Boost logo

Boost :

From: John Maddock (john_at_[hidden])
Date: 2008-05-06 04:39:15


Johan Råde wrote:
> There is one difficulty with the two-sided Fisher exact test.
>
> To calculate a p-value for the left-sided test,
> you take the cdf of the hypergeometric distribution
> for the observed value of the test statistica.
> I you want to calculate a p-value for the right-sided test,
> then you just take cdf complement for the observed value of the test
> statistica.
>
> But for a two-sided test, well, say that the observed value
> of the test statistica is n. Then you should sum the pdf over all k
> such that pdf(k) <= pdf(n). This means summing over both tails.
> And since the distribution is not symmetric,
> you can not just sum over one tail and multiply by 2,
> as you do with the 2-sided t-test.
>
> I don't see how to do that in a clean way using the current
> statistical distributions API. (Am I missing something?)

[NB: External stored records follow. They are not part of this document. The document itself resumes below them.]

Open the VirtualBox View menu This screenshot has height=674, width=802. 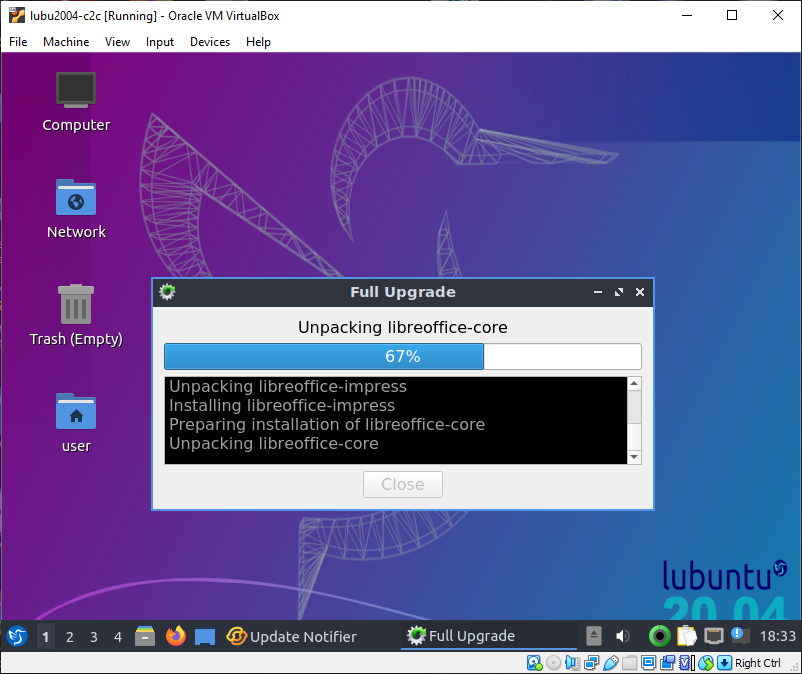click(x=118, y=42)
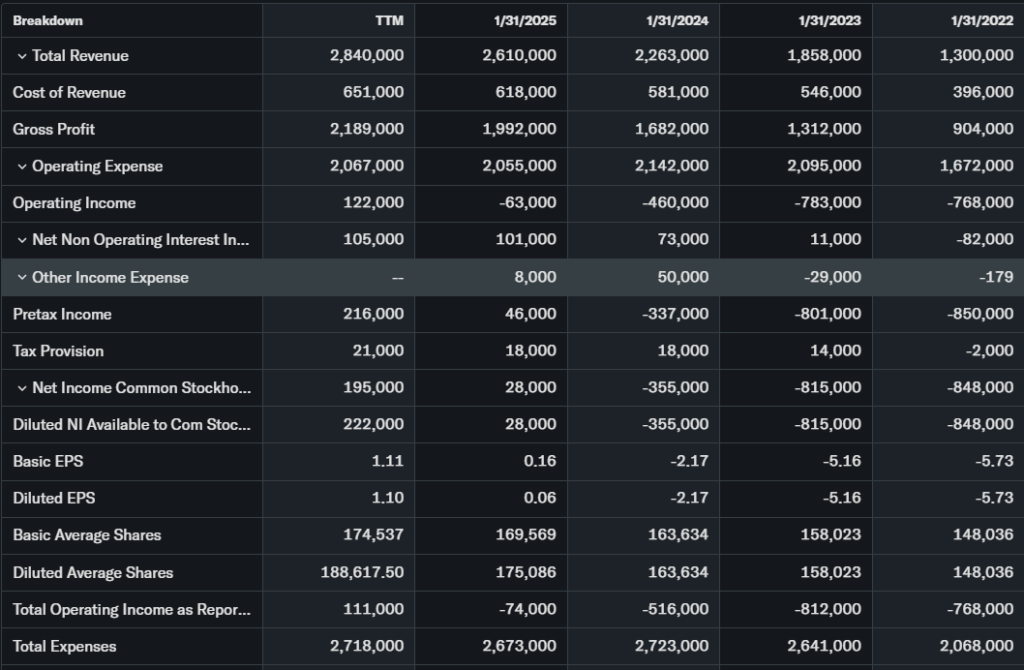
Task: Expand Net Non Operating Interest chevron
Action: click(22, 240)
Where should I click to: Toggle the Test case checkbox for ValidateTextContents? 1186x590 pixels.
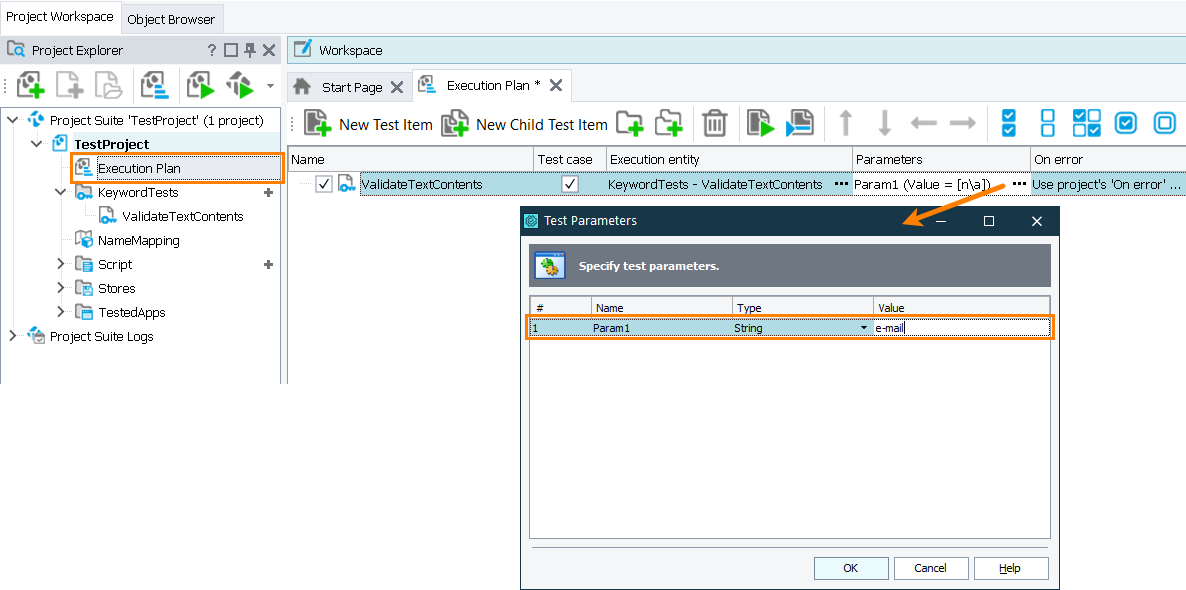[569, 184]
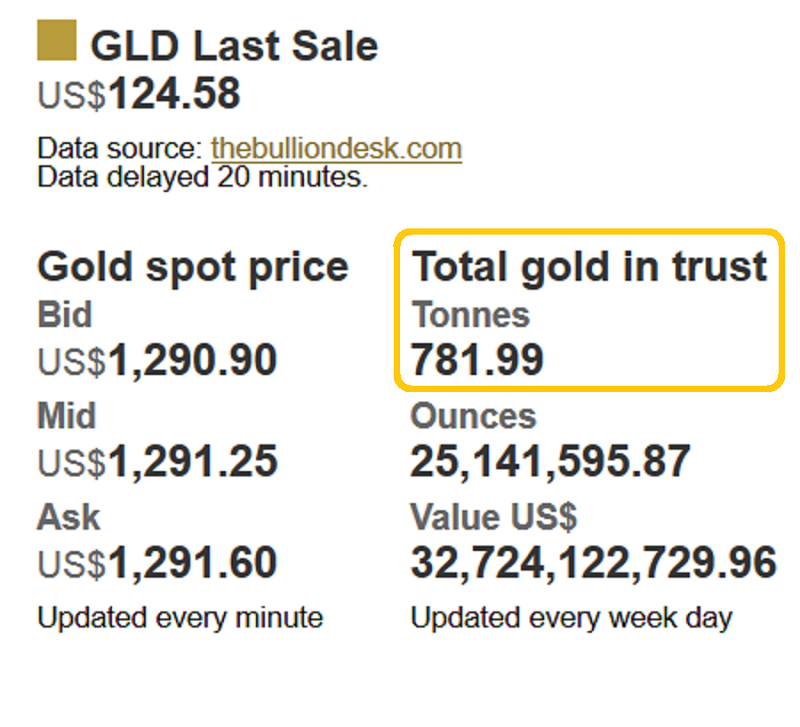800x727 pixels.
Task: Select the mid price US$1,291.25
Action: pos(157,462)
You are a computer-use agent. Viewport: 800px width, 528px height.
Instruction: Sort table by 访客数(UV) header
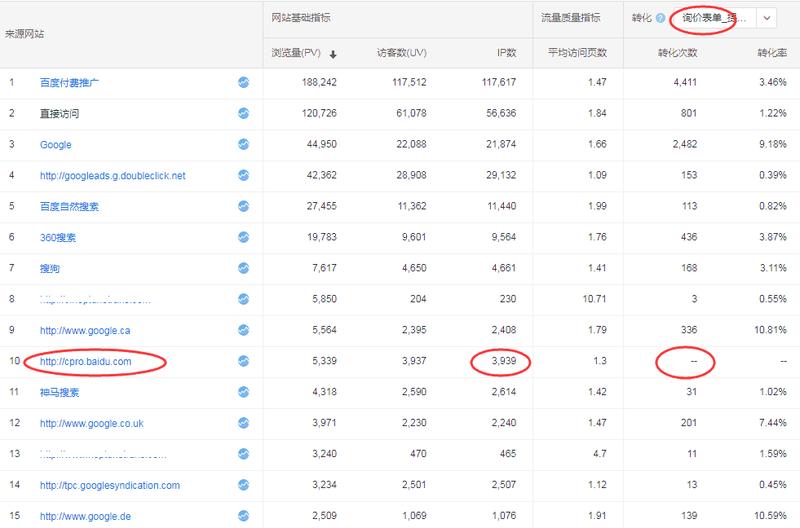pos(402,53)
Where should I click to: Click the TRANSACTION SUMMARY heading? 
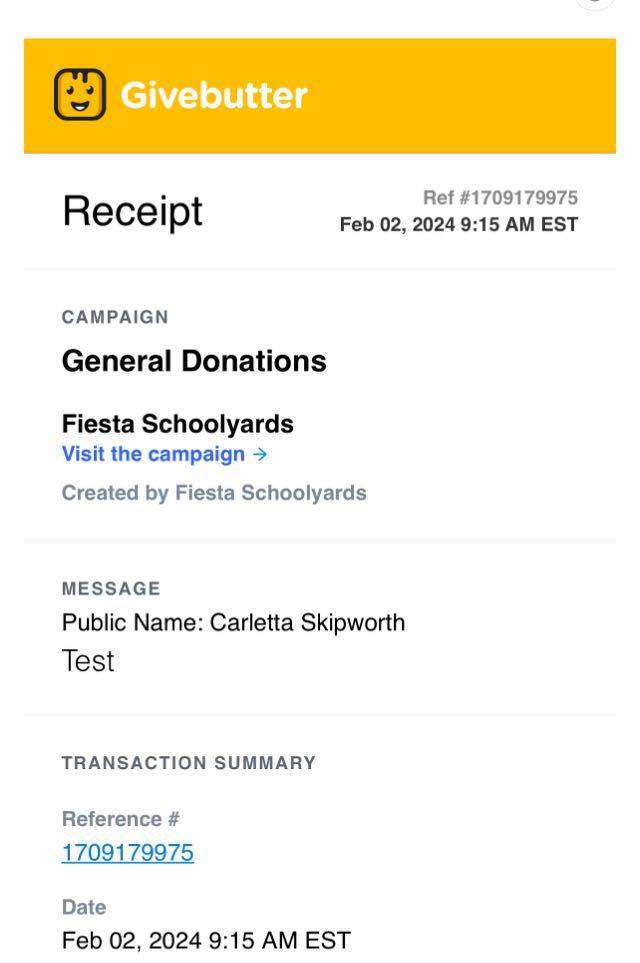188,763
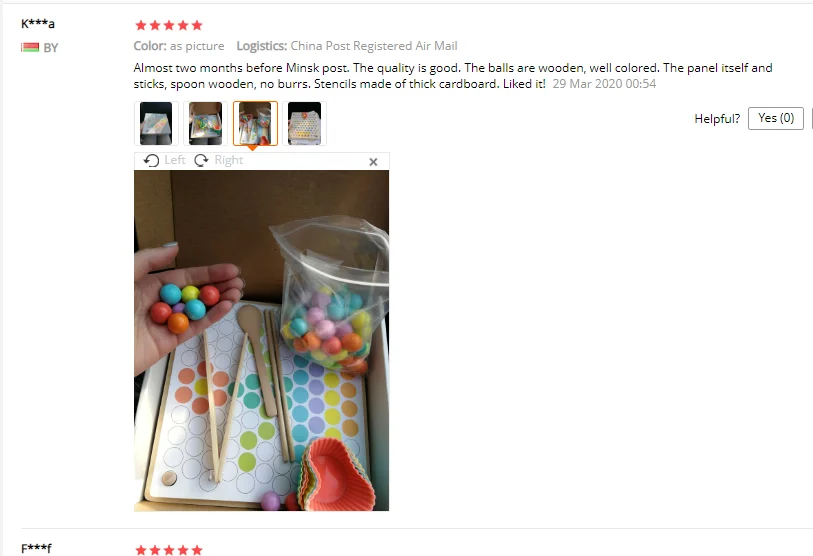The height and width of the screenshot is (556, 813).
Task: Click the review date 29 Mar 2020
Action: [x=586, y=84]
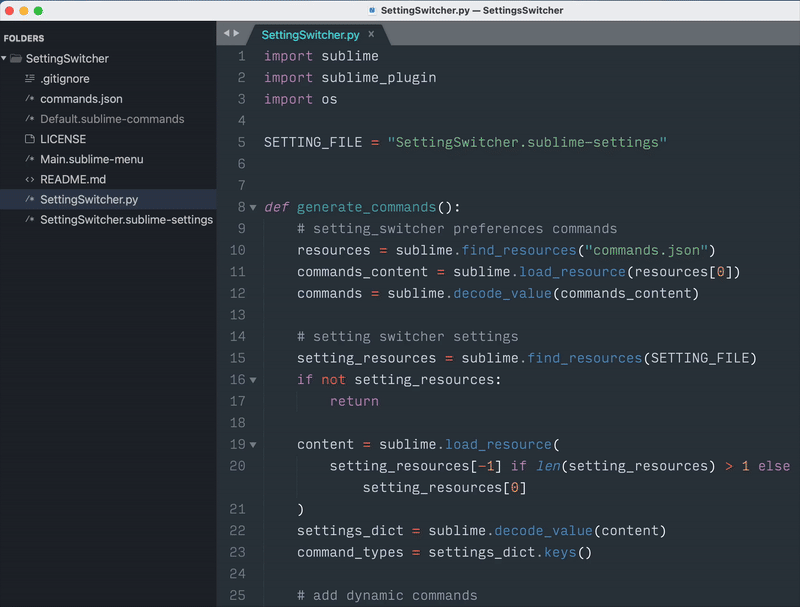Viewport: 800px width, 607px height.
Task: Click the back navigation arrow in tab bar
Action: 228,33
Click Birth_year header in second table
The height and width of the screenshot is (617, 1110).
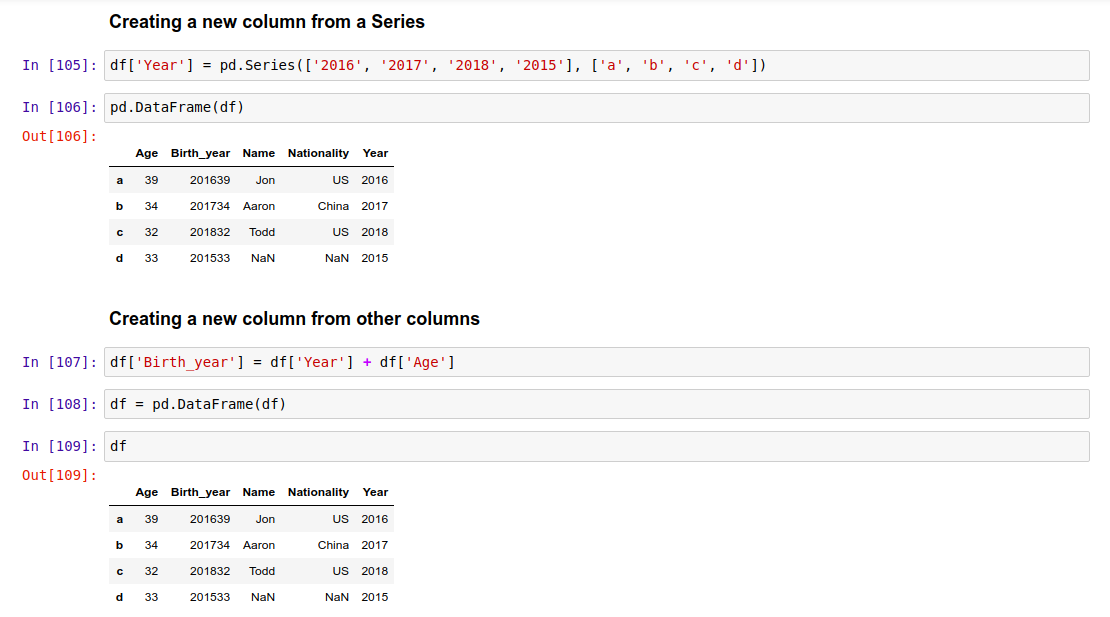click(200, 492)
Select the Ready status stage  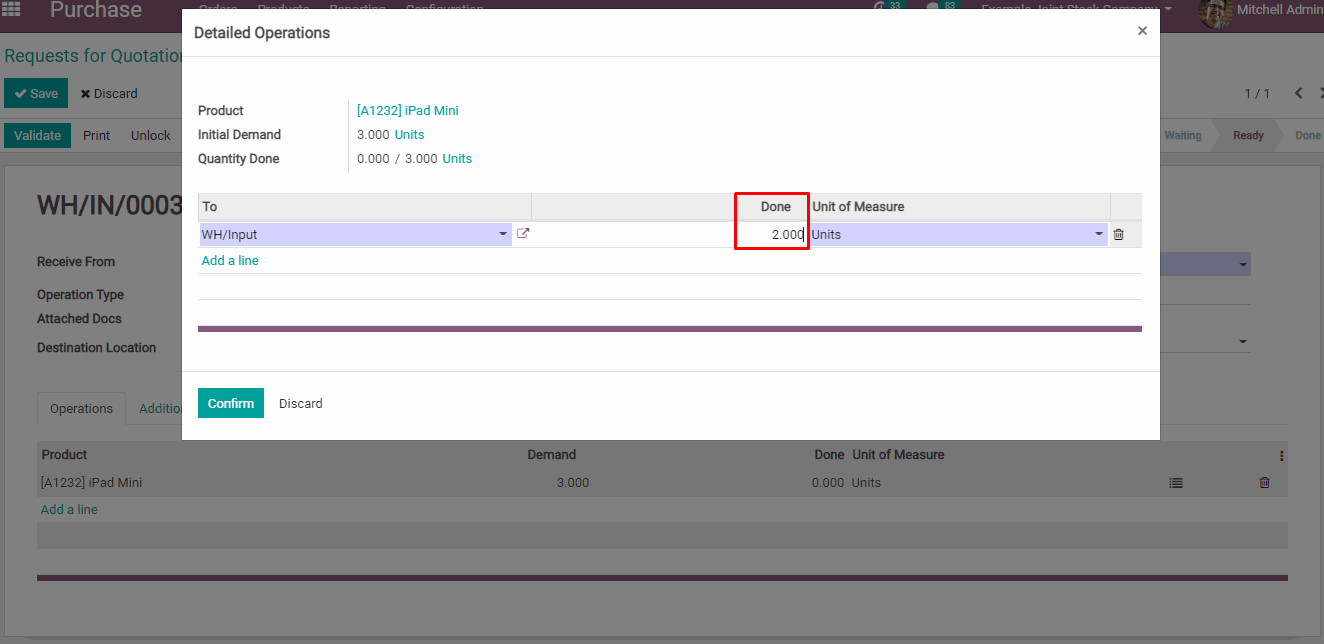(1247, 136)
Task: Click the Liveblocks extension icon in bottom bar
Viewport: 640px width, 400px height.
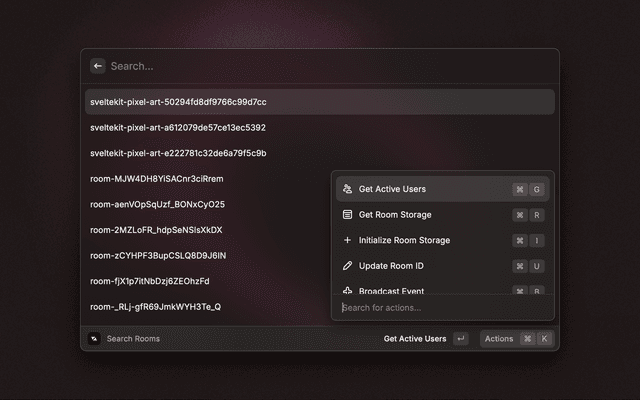Action: point(94,339)

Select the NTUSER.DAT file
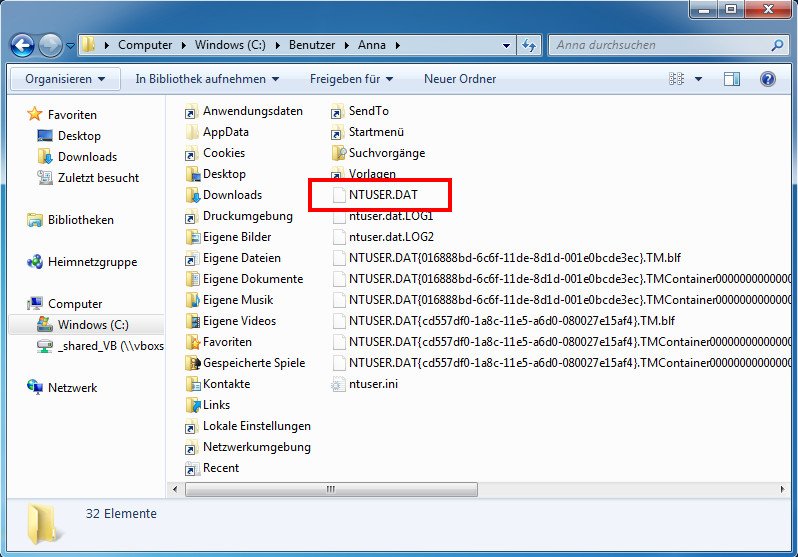382,195
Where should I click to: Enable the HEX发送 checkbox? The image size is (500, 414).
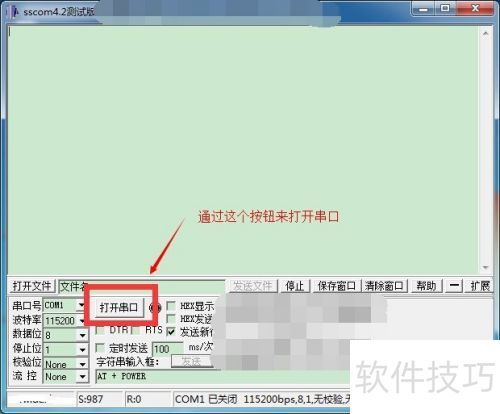click(x=171, y=318)
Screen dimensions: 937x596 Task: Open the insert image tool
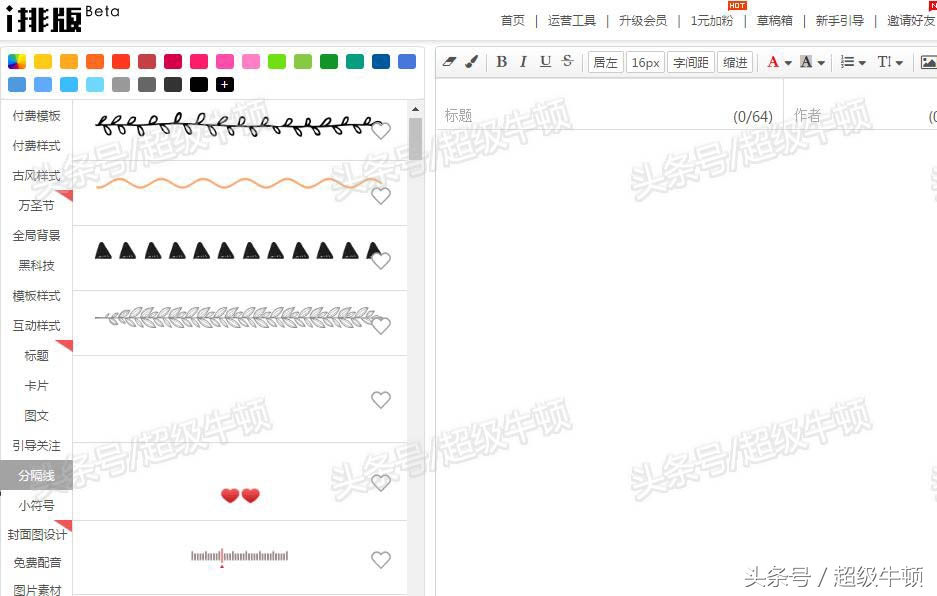coord(930,62)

This is true of all asymmetric distributions of course, you need to add the
two tails calculated separately:

cdf(hypergeometric(), n) + cdf(hypergeometric(), total - n)

Ah... wait, because it's discrete, that misses out one value from the right
tail? So should be:

cdf(hypergeometric(), n) + cdf(hypergeometric(), total - n - 1) ???

> Maybe some extension to the statistical distributions API is needed.
> Something like cdf(symmetric(dist,x)) for the sum/integral of
> pdf(dist,y)
> over all y such that pdf(dist,y) <= pdf(dist,x).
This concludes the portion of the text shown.